How to load MLFLOW registered model to Dataiku DSS
Before using Dataiku, I used to use MLFlow (Hosted on an EC2 instance) to register my models. Now I want to load those models to Dataiku DSS.
I have read the below document as well to understand the process of importing mlflow models.
https://doc.dataiku.com/dss/latest/mlops/mlflow-models/importing.html
But I understood that models saved to MLFLow from Dataiku can only be loaded back to DSS.
mlflow_version = saved_model.import_mlflow_version_from_path("version_id", model_directory, 'code-environment-to-use')

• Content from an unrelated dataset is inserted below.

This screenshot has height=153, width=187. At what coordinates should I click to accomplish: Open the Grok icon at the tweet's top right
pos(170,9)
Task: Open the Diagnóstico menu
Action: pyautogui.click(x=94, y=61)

In this line of code, the model_directory is the path of the mlflow registered model which is on other EC2 instance ? If yes, I tried the same but it gives me below error
DataikuException: com.dataiku.dip.io.SocketBlockLinkKernelException: Could not run command READ_META: : <class 'FileNotFoundError'> : [Errno 2] No such file or directory:
'<dataiku-install-dir-name>/saved_models/<Project_Name>/<id>/versions/version_id/MLmodel'
This the value I had provided to the model_directory attribute : https://<host-name>/mlflow/#/models/<model_name>
Answers
-
Hi @vaishnavi
import_mlflow_version_from_path only works with filesystem paths, not URLs. So your model would have to be on the DSS filesystem to use that method.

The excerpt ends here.